Parashat Bo
Friday, January 11, 2019 /5 Shevat, 5779
Parashat Bo Exodus 10:1-13:16
Dear Friends,
Leil shimurim hu – It was a night of watching,” (Ex. 12:42) so states the Torah describing the night of the Pesah Mitzra’im – the night we departed from Egypt and slavery.
It is a powerful statement, commonly recited from Torah, and reiterated in the Passover Haggadah. Yet, what does it signify? For what were we watching?
The easy answer is we were watching for the opening to depart Egypt. Yet, the idea of watching is inconsistent. We already had witnessed the ten plagues, and had heard Pharaoh’s charge for us to leave the stricken and destroyed land. Perhaps our watching is understood in some other context. The Midrash (Midrash Rabbah Exodus 13:12) asks our question:
Why does God call it “A Night of Watching?” Because on that night, God performed great things for the righteous, just as God had wrought for Israel in Egypt… It is like the case of a woman eagerly awaiting her husband who went abroad and said to her, “Let this be for a sign to thee; and whenever thou seest this sign, know that I will soon come back.” So Israel has eagerly awaited salvation since the rising of Edom.

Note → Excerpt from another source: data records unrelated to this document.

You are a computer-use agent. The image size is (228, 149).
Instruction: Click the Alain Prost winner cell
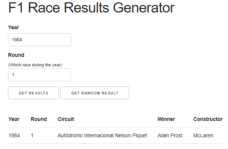click(170, 135)
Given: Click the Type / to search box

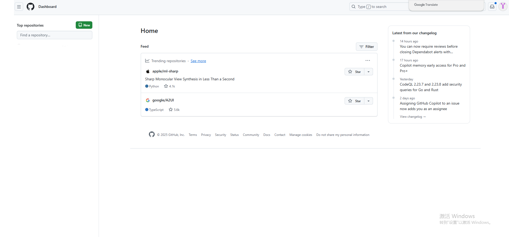Looking at the screenshot, I should click(x=379, y=7).
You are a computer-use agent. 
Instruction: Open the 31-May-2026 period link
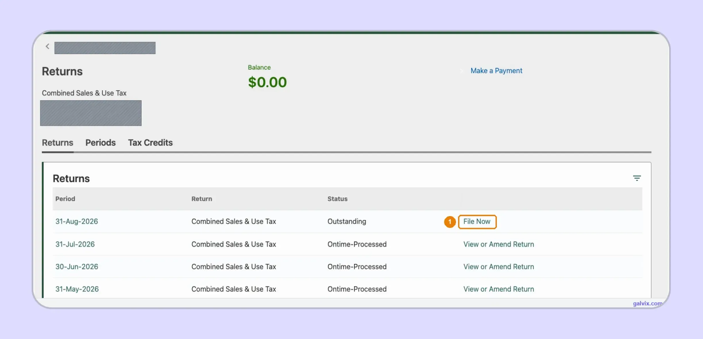(77, 289)
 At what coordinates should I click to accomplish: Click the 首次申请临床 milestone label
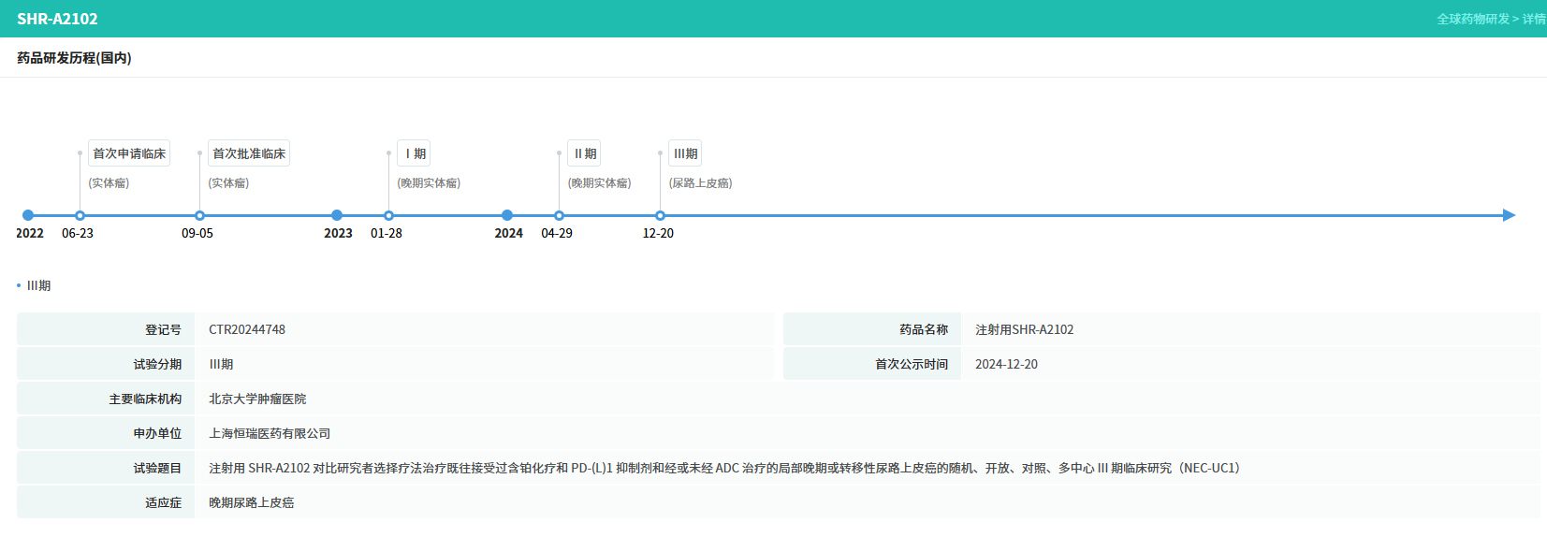point(129,153)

The hint here is “Edom.” Edom, geographically, was a name for the red, mountainous region across the Dead Sea in what is today Jordan. Yet, in the days of the Talmud and Midrash, when it was forbidden to speak critically of Rome, the rabbis used “Edom” as a code word for both Rome, and for all oppressive regimes.

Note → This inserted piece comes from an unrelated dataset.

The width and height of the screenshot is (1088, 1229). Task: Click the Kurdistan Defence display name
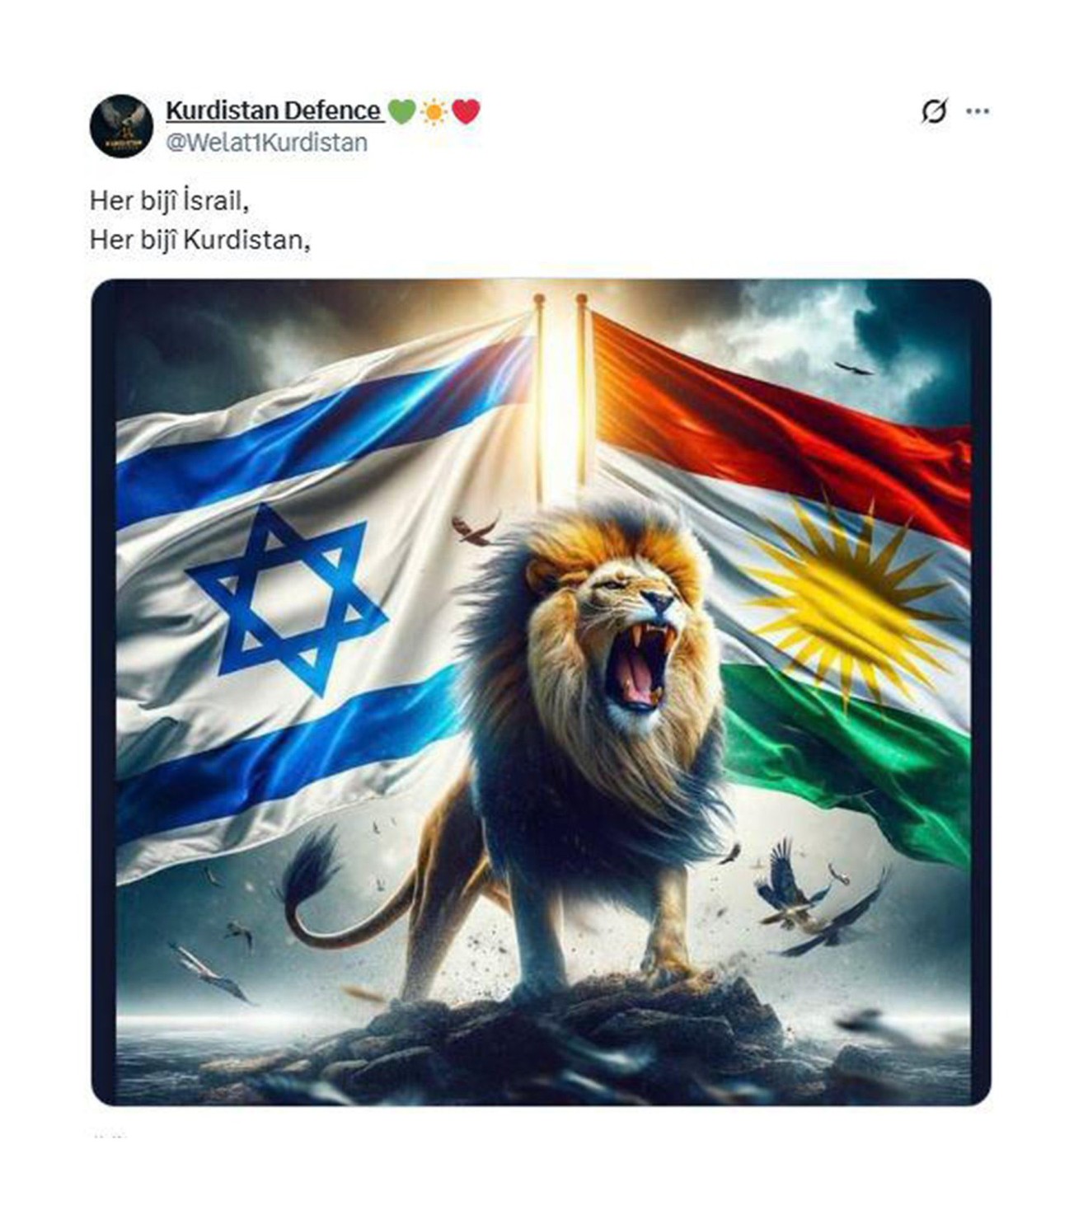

Thus, the message of the midrash is that the people of Israel have been in a protracted night of watching, or cascading nights of watching, for signs of redemption from oppression over the ages. The midrashic writer applied the Torah verse to Rome; later writers applied it to the Crusades, the Inquisition, Hitler.
Clearly, Jewish history is not only a chronicle of persecutions, yet they cannot be discounted in shaping the Jewish historical personality. And, in every age, we have been fortunate to fall back on our text, Leil shimurim hu – It was a night of watching,” as a reminder to keep looking, to remain vigilant, and to see the sign “that I will soon come back.”